My textbook, Introduction to Probability, Second Edition, by Blitzstein and Hwang, says the following:
Theorem 10.1.1 (Cauchy-Schwarz). For any r.v.s $X$ and $Y$ with finite variances,
$$|E(XY)| \le \sqrt{E(X^2)E(Y^2)}.$$
Proof. For any $t$,
$$0 \le E(Y – tX)^2 = E(Y^2) – 2tE(XY) + t^2E(X^2).$$
Where did $t$ come from? The idea is to introduce $t$ so that we have infinitely many inequalities, one for each value of $t$, and then we can use calculus to find the value of $t$ that gives us the best inequality. Differentiating the right-hand side with respect to $t$ and setting it equal to $0$, we get that $t = E(XY)/E(X^2)$ minimizes the right-hand side, resulting in the tightest bound. Plugging in this value of $t$ we have the Cauchy-Schwarz inequality.

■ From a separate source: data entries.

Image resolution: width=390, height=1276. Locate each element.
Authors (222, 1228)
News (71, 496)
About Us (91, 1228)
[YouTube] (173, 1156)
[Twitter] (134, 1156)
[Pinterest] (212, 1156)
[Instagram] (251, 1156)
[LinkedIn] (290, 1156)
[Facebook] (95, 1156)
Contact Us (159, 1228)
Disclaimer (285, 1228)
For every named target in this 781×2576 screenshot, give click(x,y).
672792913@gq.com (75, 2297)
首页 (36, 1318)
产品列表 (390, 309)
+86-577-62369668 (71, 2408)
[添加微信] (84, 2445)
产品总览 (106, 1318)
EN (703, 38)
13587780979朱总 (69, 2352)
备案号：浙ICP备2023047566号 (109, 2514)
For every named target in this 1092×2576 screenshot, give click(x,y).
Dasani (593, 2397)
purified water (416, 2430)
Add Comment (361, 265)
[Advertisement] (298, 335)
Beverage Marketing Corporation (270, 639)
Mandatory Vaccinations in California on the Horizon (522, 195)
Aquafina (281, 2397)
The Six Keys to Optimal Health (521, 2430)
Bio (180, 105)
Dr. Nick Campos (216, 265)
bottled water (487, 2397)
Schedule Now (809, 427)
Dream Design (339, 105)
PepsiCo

I substituted $t = E(XY)/E(X^2)$ as follows:
$$0 \le E(Y^2) – 2\left[ \dfrac{E(XY)}{E(X^2)}\right]E(XY) + \left[ \dfrac{E(XY)}{E(X^2)} \right]^2 E(X^2)$$
$$\begin{align} E(Y^2) – 2\left[ \dfrac{E(XY)}{E(X^2)}\right]E(XY) + \left[ \dfrac{E(XY)}{E(X^2)} \right]^2 E(X^2) &= E(Y^2) – 2\dfrac{E(XY)^2}{E(X^2)} + \dfrac{E(XY)^2}{E(X^2)} \\ &= E(Y^2) – \dfrac{E(XY)}{E(X^2)} \end{align}$$
$$\Rightarrow E(XY) \le E(Y^2)E(X^2)$$
I'm confused as to why I didn't get $|E(XY)| \le \sqrt{E(X^2)E(Y^2)}$? Did I make an error that I missed?
I would greatly appreciate it if people would please take the time to clarify this.
Best Answer
In your penultimate step, $E(XY)^2$ was mistakenly replaced with $E(XY)$.